===== DATA TO PROCESS =====

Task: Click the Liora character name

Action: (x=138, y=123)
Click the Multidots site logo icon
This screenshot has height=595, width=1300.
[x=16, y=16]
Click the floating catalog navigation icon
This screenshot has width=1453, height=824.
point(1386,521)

=====

[OBJECTIVE] Show each line of the data above that contains the word "Click".

[RESPONSE]
Task: Click the Liora character name
Click the Multidots site logo icon
Click the floating catalog navigation icon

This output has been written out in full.